Can you copy out every one of the lines below, character for character, leaving nothing changed?

- [AVAILABLE DATA]:
•••••

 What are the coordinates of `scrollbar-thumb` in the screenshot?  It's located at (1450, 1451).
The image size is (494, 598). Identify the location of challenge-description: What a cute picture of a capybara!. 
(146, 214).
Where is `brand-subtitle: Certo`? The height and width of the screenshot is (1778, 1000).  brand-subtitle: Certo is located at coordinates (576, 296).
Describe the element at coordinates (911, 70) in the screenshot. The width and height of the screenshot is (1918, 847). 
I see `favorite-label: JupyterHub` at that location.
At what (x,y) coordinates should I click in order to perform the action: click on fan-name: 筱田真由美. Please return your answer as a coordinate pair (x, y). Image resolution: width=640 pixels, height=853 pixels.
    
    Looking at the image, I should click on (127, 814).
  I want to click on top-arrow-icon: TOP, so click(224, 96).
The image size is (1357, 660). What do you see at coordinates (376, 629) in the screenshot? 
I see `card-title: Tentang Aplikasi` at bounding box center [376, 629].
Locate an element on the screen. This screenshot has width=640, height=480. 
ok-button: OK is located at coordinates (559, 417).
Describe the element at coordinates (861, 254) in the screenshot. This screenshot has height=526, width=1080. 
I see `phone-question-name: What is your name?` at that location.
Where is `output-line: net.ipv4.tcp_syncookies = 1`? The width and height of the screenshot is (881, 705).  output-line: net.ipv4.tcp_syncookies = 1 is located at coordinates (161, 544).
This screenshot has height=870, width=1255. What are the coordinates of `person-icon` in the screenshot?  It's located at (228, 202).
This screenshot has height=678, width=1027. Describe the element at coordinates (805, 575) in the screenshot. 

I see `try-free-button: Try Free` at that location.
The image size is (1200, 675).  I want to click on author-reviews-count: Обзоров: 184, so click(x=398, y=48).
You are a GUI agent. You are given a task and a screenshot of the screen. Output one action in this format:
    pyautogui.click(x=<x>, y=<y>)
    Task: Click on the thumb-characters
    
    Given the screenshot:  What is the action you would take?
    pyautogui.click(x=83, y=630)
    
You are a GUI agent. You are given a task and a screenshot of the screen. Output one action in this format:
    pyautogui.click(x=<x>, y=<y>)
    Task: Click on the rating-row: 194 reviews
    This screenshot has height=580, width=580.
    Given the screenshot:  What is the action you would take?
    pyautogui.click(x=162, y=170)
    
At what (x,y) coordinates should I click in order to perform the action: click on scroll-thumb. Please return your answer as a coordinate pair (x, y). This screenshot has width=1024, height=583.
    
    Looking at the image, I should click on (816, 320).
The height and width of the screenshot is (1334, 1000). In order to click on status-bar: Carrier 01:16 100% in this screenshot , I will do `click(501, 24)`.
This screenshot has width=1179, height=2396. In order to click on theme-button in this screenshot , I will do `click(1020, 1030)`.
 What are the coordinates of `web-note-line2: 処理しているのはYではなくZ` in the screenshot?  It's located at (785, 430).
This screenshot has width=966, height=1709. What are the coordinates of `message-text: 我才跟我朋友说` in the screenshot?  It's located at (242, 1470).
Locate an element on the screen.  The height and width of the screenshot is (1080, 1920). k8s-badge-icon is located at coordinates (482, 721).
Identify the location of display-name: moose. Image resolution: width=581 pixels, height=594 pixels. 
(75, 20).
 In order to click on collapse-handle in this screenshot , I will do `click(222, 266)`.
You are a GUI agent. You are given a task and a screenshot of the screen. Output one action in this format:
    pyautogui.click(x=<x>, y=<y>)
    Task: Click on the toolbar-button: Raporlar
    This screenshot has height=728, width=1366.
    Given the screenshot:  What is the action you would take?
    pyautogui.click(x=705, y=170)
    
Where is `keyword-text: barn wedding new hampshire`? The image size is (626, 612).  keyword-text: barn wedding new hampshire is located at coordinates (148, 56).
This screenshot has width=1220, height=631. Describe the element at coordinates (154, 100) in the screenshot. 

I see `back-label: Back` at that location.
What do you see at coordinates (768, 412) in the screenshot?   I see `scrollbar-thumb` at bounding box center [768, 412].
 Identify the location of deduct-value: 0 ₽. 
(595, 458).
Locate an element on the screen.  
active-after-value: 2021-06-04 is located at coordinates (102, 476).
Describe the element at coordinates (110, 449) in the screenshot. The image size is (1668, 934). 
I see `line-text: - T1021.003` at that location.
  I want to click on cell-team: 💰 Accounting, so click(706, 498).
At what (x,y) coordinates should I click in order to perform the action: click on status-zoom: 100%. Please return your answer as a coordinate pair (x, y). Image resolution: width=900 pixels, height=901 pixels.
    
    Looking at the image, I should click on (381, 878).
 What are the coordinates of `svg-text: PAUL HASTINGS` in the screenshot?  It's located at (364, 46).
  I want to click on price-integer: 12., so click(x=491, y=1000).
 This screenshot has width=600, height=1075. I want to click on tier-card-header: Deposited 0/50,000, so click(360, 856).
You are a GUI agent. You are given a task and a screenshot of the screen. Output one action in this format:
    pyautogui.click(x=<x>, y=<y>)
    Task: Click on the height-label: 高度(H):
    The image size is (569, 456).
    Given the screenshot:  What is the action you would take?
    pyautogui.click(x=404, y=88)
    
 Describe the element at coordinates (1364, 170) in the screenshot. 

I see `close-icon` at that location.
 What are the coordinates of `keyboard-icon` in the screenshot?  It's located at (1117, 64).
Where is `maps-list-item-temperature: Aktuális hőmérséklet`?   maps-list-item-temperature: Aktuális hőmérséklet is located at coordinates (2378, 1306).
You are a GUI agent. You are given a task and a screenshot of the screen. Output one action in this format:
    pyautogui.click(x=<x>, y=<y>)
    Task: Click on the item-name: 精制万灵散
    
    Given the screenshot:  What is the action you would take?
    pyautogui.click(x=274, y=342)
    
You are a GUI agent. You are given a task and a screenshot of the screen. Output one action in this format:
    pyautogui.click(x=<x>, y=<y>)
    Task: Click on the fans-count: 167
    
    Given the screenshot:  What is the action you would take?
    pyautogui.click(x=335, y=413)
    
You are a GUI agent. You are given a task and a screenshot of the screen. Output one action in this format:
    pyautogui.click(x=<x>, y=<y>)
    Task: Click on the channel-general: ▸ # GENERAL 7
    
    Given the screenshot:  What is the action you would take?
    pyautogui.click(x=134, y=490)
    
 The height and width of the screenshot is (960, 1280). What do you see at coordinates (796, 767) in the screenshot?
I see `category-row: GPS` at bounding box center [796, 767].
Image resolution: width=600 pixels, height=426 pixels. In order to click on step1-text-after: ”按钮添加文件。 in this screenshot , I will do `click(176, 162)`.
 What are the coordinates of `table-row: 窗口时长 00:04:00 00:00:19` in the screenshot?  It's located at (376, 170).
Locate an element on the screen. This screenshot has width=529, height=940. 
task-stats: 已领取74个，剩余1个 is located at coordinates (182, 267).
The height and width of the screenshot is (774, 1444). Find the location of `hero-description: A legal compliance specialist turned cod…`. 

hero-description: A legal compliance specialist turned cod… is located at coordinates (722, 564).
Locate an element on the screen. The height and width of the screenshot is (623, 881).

•••••

- [ANSWER AREA]:
 What are the coordinates of `scrollbar-thumb` in the screenshot?  It's located at (1450, 1451).
The image size is (494, 598). Identify the location of challenge-description: What a cute picture of a capybara!. 
(146, 214).
Where is `brand-subtitle: Certo`? The height and width of the screenshot is (1778, 1000).  brand-subtitle: Certo is located at coordinates (576, 296).
Describe the element at coordinates (911, 70) in the screenshot. The width and height of the screenshot is (1918, 847). 
I see `favorite-label: JupyterHub` at that location.
At what (x,y) coordinates should I click in order to perform the action: click on fan-name: 筱田真由美. Please return your answer as a coordinate pair (x, y). Image resolution: width=640 pixels, height=853 pixels.
    
    Looking at the image, I should click on (127, 814).
  I want to click on top-arrow-icon: TOP, so click(224, 96).
The image size is (1357, 660). What do you see at coordinates (376, 629) in the screenshot? 
I see `card-title: Tentang Aplikasi` at bounding box center [376, 629].
Locate an element on the screen. This screenshot has width=640, height=480. 
ok-button: OK is located at coordinates (559, 417).
Describe the element at coordinates (861, 254) in the screenshot. This screenshot has height=526, width=1080. 
I see `phone-question-name: What is your name?` at that location.
Where is `output-line: net.ipv4.tcp_syncookies = 1`? The width and height of the screenshot is (881, 705).  output-line: net.ipv4.tcp_syncookies = 1 is located at coordinates (161, 544).
This screenshot has height=870, width=1255. What are the coordinates of `person-icon` in the screenshot?  It's located at (228, 202).
This screenshot has height=678, width=1027. Describe the element at coordinates (805, 575) in the screenshot. 

I see `try-free-button: Try Free` at that location.
The image size is (1200, 675).  I want to click on author-reviews-count: Обзоров: 184, so click(x=398, y=48).
You are a GUI agent. You are given a task and a screenshot of the screen. Output one action in this format:
    pyautogui.click(x=<x>, y=<y>)
    Task: Click on the thumb-characters
    
    Given the screenshot:  What is the action you would take?
    pyautogui.click(x=83, y=630)
    
You are a GUI agent. You are given a task and a screenshot of the screen. Output one action in this format:
    pyautogui.click(x=<x>, y=<y>)
    Task: Click on the rating-row: 194 reviews
    This screenshot has height=580, width=580.
    Given the screenshot:  What is the action you would take?
    pyautogui.click(x=162, y=170)
    
At what (x,y) coordinates should I click in order to perform the action: click on scroll-thumb. Please return your answer as a coordinate pair (x, y). This screenshot has width=1024, height=583.
    
    Looking at the image, I should click on (816, 320).
The height and width of the screenshot is (1334, 1000). In order to click on status-bar: Carrier 01:16 100% in this screenshot , I will do `click(501, 24)`.
This screenshot has width=1179, height=2396. In order to click on theme-button in this screenshot , I will do `click(1020, 1030)`.
 What are the coordinates of `web-note-line2: 処理しているのはYではなくZ` in the screenshot?  It's located at (785, 430).
This screenshot has width=966, height=1709. What are the coordinates of `message-text: 我才跟我朋友说` in the screenshot?  It's located at (242, 1470).
Locate an element on the screen.  The height and width of the screenshot is (1080, 1920). k8s-badge-icon is located at coordinates (482, 721).
Identify the location of display-name: moose. Image resolution: width=581 pixels, height=594 pixels. 
(75, 20).
 In order to click on collapse-handle in this screenshot , I will do `click(222, 266)`.
You are a GUI agent. You are given a task and a screenshot of the screen. Output one action in this format:
    pyautogui.click(x=<x>, y=<y>)
    Task: Click on the toolbar-button: Raporlar
    This screenshot has height=728, width=1366.
    Given the screenshot:  What is the action you would take?
    pyautogui.click(x=705, y=170)
    
Where is `keyword-text: barn wedding new hampshire`? The image size is (626, 612).  keyword-text: barn wedding new hampshire is located at coordinates (148, 56).
This screenshot has width=1220, height=631. Describe the element at coordinates (154, 100) in the screenshot. 

I see `back-label: Back` at that location.
What do you see at coordinates (768, 412) in the screenshot?   I see `scrollbar-thumb` at bounding box center [768, 412].
 Identify the location of deduct-value: 0 ₽. 
(595, 458).
Locate an element on the screen.  
active-after-value: 2021-06-04 is located at coordinates (102, 476).
Describe the element at coordinates (110, 449) in the screenshot. The image size is (1668, 934). 
I see `line-text: - T1021.003` at that location.
  I want to click on cell-team: 💰 Accounting, so click(706, 498).
At what (x,y) coordinates should I click in order to perform the action: click on status-zoom: 100%. Please return your answer as a coordinate pair (x, y). Image resolution: width=900 pixels, height=901 pixels.
    
    Looking at the image, I should click on (381, 878).
 What are the coordinates of `svg-text: PAUL HASTINGS` in the screenshot?  It's located at (364, 46).
  I want to click on price-integer: 12., so click(x=491, y=1000).
 This screenshot has width=600, height=1075. I want to click on tier-card-header: Deposited 0/50,000, so click(360, 856).
You are a GUI agent. You are given a task and a screenshot of the screen. Output one action in this format:
    pyautogui.click(x=<x>, y=<y>)
    Task: Click on the height-label: 高度(H):
    The image size is (569, 456).
    Given the screenshot:  What is the action you would take?
    pyautogui.click(x=404, y=88)
    
 Describe the element at coordinates (1364, 170) in the screenshot. 

I see `close-icon` at that location.
 What are the coordinates of `keyboard-icon` in the screenshot?  It's located at (1117, 64).
Where is `maps-list-item-temperature: Aktuális hőmérséklet`?   maps-list-item-temperature: Aktuális hőmérséklet is located at coordinates (2378, 1306).
You are a GUI agent. You are given a task and a screenshot of the screen. Output one action in this format:
    pyautogui.click(x=<x>, y=<y>)
    Task: Click on the item-name: 精制万灵散
    
    Given the screenshot:  What is the action you would take?
    pyautogui.click(x=274, y=342)
    
You are a GUI agent. You are given a task and a screenshot of the screen. Output one action in this format:
    pyautogui.click(x=<x>, y=<y>)
    Task: Click on the fans-count: 167
    
    Given the screenshot:  What is the action you would take?
    pyautogui.click(x=335, y=413)
    
You are a GUI agent. You are given a task and a screenshot of the screen. Output one action in this format:
    pyautogui.click(x=<x>, y=<y>)
    Task: Click on the channel-general: ▸ # GENERAL 7
    
    Given the screenshot:  What is the action you would take?
    pyautogui.click(x=134, y=490)
    
 The height and width of the screenshot is (960, 1280). What do you see at coordinates (796, 767) in the screenshot?
I see `category-row: GPS` at bounding box center [796, 767].
Image resolution: width=600 pixels, height=426 pixels. In order to click on step1-text-after: ”按钮添加文件。 in this screenshot , I will do `click(176, 162)`.
 What are the coordinates of `table-row: 窗口时长 00:04:00 00:00:19` in the screenshot?  It's located at (376, 170).
Locate an element on the screen. This screenshot has width=529, height=940. 
task-stats: 已领取74个，剩余1个 is located at coordinates (182, 267).
The height and width of the screenshot is (774, 1444). Find the location of `hero-description: A legal compliance specialist turned cod…`. 

hero-description: A legal compliance specialist turned cod… is located at coordinates (722, 564).
Locate an element on the screen. The height and width of the screenshot is (623, 881).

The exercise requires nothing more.